Physikalisches Kolloquium
Date: 01/26/2026, 2:15 PM - 4:45 PM
Category: colloquium
Location: Hubland Süd, Geb. P1 (Physik), Röntgen-Hörsaal, Online
Organizer: Fakultät für Physik und Astronomie
Speaker: Prof. Dr. Angel Rubio (Max-Planck-Institut für Struktur und Dynamik der Materie, Hamburg)

Am 26. Januar 2026 um 14:15 Uhr findet das nächste Physikalische Kolloquium zum Thema "Light-structured vacua for quantum materials design: a new frontier in QEDFT" im Röntgen-Hörsaal des Physikalischen Instituts und online via Zoom statt.

The electromagnetic vacuum is a dynamical quantum object whose fluctuations can be structured and harnessed by optical and microwave cavities. When matter is embedded in such light-structured vacua, coherent interactions between vacuum fields and electronic degrees of freedom can reshape material properties at equilibrium, even in the absence of external driving or real photons. This “dark” cavity regime opens a fundamentally new avenue for quantum materials design, where cavity geometry and boundary conditions effectively engineer the ground state.
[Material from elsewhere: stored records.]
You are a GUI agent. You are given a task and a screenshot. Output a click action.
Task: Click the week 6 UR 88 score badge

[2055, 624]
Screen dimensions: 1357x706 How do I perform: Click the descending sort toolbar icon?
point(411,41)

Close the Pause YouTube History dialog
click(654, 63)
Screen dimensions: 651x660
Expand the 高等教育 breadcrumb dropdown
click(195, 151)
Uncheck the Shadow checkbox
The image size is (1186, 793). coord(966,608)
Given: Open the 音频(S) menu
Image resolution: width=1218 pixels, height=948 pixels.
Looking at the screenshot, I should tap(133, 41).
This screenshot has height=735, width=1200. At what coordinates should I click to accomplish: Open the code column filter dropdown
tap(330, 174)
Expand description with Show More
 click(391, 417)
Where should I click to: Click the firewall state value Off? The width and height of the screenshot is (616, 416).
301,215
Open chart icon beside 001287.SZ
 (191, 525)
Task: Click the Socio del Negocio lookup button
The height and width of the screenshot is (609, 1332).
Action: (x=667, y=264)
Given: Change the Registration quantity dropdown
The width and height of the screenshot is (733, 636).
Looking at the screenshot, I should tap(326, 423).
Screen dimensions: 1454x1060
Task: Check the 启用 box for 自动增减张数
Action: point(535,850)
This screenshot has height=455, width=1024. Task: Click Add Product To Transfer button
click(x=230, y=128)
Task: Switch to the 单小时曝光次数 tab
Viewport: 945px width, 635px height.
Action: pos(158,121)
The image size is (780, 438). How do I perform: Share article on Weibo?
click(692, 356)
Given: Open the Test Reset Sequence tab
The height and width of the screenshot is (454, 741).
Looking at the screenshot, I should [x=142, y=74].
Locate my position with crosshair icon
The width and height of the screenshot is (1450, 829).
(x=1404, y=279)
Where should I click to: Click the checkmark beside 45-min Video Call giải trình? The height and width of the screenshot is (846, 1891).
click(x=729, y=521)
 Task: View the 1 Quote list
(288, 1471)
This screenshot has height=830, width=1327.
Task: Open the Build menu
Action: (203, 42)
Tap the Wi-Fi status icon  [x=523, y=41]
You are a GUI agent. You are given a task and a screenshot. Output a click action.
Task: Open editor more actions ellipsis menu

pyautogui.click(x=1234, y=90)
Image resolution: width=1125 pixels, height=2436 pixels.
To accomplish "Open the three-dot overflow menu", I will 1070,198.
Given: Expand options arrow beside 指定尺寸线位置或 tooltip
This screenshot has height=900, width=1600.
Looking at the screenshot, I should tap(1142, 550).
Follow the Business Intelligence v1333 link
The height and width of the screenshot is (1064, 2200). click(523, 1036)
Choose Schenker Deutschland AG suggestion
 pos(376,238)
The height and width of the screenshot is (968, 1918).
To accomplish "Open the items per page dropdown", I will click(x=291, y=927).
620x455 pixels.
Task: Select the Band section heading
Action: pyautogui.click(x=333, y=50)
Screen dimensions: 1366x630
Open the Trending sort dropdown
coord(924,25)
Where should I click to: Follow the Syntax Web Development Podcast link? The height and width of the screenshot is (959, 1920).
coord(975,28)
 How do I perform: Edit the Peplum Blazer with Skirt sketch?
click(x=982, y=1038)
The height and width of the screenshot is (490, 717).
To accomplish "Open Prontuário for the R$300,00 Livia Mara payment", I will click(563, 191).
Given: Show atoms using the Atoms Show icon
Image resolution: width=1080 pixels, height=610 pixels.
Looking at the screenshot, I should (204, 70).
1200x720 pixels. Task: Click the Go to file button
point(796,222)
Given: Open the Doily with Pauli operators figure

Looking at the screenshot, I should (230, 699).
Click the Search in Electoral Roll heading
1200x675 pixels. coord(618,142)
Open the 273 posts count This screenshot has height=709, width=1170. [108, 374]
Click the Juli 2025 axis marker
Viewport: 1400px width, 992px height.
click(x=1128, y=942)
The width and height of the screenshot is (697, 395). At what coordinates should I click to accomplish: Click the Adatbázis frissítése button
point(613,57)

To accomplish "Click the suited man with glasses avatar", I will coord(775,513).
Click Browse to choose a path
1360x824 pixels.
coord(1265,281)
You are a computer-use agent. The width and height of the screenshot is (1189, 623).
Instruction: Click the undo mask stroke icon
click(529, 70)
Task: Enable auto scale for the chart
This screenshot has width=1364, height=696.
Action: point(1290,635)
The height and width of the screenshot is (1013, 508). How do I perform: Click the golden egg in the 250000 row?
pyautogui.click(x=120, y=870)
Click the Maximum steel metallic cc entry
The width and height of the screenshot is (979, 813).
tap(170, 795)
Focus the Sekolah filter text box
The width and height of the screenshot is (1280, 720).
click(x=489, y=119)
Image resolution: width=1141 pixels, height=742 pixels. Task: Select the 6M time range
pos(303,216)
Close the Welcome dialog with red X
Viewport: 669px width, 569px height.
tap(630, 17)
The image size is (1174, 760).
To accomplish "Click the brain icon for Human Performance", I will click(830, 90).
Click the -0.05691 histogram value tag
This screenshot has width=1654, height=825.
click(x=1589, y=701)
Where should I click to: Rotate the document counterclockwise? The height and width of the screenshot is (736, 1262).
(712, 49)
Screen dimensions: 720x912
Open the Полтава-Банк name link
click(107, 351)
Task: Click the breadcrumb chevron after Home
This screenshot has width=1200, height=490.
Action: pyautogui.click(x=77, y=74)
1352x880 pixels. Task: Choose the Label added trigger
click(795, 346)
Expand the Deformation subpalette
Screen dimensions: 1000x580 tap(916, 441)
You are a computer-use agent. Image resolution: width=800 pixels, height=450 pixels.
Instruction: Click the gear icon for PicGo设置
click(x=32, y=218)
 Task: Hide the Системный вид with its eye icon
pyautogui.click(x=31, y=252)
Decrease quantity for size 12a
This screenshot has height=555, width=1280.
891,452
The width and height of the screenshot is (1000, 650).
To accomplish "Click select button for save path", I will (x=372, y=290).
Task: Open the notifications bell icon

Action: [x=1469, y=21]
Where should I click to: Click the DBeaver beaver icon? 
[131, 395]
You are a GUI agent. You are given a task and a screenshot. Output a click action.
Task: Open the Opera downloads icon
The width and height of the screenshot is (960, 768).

Quantum Electrodynamical Density Functional Theory (QEDFT) provides a first-principles framework to describe these phenomena, treating electrons and quantized electromagnetic fields on equal footing. Within this framework, vacuum-dressed excitations—endyons—emerge as polaron-like quasiparticles whose mass, interactions, and response are renormalized by zero-point fields rather than lattice vibrations. Unlike polaritons, which require real photons and excited states, endyons encode static, cavity-induced modifications that persist in the dark, offering a universal mechanism for controlling correlated, topological, and emergent phases. In two-dimensional and van der Waals materials, vacuum fluctuations can drive charge localization, renormalize band structures, adjust interlayer spacing, and tune superconducting, magnetic, and ferroelectric order, as well as optical and nonlinear responses. In graphene and transition-metal dichalcogenides, anisotropic cavity modes can open Dirac gaps and reshape the electronic spectrum, while isotropic modes preserve gapless states but strongly renormalize Fermi velocities. Recent experiments observing photon-mediated superconductivity and vacuum-induced changes in material properties provide direct validation of this paradigm.

I will conclude by outlining open challenges and future directions, highlighting light-structured vacua as a new quantum control parameter for correlated and topological matter and positioning QEDFT as a foundation for the rational design of next-generation quantum materials.

Teilnahme

Präsenz im Röntgen-Hörsaal und online.